Like so many, I’ve become a news junky, especially since Donald Trump became President.

For those who care about government policy as a vehicle to help improve our nation’s quality of life, who believe in the partnership between government, the private sector, NGOs, and religious communities in moving the nation forward as a just and compassionate society, and who yearn for a foreign policy that is strategically sound, peace-oriented, and dignified – Trump is anathema.

Yet, despite my strong interest in the news, for my own well-being – and perhaps for yours too – we need to be able to step back and disengage from time to time from the toxicity of politics in general and the malignant narcissism of Trump in particular.

To these ends, I was moved this week when listening to an interview of the veteran conservative commentator George Will (a never-Trump former Republican) of The Washington Post by Preet Bharara on his “Stay Tuned with Preet” Podcast (July 18, 2019).

Will said:

“One of the invaluable messages after the political intoxications of the 20th century is that politics should not be what defines your identity; that government has a great and stately jurisdiction but it’s not everything. And if you are looking for excitement; if you are looking for spiritual fulfillment; if you are looking for the meaning in life, don’t look to politics because we see what happens when mass movements become intoxicated by political movements fighting faiths, fascism, communism and the like that try to envelop their lives – it’s not healthy.”

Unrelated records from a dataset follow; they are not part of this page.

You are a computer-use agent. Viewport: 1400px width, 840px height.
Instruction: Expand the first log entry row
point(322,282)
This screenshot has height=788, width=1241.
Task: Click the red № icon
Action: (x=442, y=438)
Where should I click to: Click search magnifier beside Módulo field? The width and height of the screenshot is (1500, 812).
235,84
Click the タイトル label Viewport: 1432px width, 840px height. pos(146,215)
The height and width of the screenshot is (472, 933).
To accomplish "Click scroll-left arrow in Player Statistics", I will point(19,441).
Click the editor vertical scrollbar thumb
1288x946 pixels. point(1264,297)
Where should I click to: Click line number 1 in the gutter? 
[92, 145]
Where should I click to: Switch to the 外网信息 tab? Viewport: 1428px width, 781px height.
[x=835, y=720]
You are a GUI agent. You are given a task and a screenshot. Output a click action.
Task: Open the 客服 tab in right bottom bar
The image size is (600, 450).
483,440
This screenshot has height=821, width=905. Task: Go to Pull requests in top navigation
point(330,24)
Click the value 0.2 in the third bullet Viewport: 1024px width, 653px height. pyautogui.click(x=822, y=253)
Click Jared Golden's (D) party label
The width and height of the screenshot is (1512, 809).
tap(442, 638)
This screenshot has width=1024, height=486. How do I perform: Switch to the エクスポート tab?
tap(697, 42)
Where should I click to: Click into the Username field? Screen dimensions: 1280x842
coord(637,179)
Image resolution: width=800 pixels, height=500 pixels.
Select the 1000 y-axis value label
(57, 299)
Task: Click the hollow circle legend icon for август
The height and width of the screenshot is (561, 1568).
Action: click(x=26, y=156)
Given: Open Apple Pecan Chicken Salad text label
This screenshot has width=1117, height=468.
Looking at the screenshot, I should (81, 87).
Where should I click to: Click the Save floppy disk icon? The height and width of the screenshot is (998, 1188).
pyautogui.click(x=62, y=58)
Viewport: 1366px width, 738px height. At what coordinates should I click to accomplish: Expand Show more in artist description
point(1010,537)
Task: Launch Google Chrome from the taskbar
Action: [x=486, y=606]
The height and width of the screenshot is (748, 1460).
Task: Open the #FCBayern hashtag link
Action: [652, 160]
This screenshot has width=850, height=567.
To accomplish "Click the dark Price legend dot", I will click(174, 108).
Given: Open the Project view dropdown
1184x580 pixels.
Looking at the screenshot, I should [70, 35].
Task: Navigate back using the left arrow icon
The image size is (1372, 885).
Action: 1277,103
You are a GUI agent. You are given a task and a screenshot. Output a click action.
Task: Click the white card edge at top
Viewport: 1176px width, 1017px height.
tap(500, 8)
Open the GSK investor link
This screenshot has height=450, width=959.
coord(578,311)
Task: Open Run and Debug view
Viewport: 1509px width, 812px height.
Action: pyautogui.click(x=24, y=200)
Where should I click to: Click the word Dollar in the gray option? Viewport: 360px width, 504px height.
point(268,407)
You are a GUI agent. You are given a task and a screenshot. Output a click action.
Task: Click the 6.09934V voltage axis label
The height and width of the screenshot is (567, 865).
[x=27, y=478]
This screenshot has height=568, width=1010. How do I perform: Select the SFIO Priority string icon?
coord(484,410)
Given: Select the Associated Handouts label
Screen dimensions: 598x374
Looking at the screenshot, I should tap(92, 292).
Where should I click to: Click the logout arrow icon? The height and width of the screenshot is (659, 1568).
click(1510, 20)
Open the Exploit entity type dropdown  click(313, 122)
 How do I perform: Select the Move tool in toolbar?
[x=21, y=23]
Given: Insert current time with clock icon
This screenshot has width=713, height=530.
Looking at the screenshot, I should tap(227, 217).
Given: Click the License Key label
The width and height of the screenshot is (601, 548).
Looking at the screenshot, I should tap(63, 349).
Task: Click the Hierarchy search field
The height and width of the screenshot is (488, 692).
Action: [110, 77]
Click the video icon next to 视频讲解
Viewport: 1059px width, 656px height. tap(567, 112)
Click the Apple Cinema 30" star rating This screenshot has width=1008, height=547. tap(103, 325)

Our challenge, therefore, ought to be to stay engaged but maintain our emotional, psychological, spiritual, and creative balance while at the same time registering new voters, fighting voter suppression and foreign intervention in our elections, and voting in a new president and democratic controlled Senate in 2020. Along the way, as Will suggests, we need to be able to step away enough to be able nurture our hearts, minds, and souls in ways that are restorative.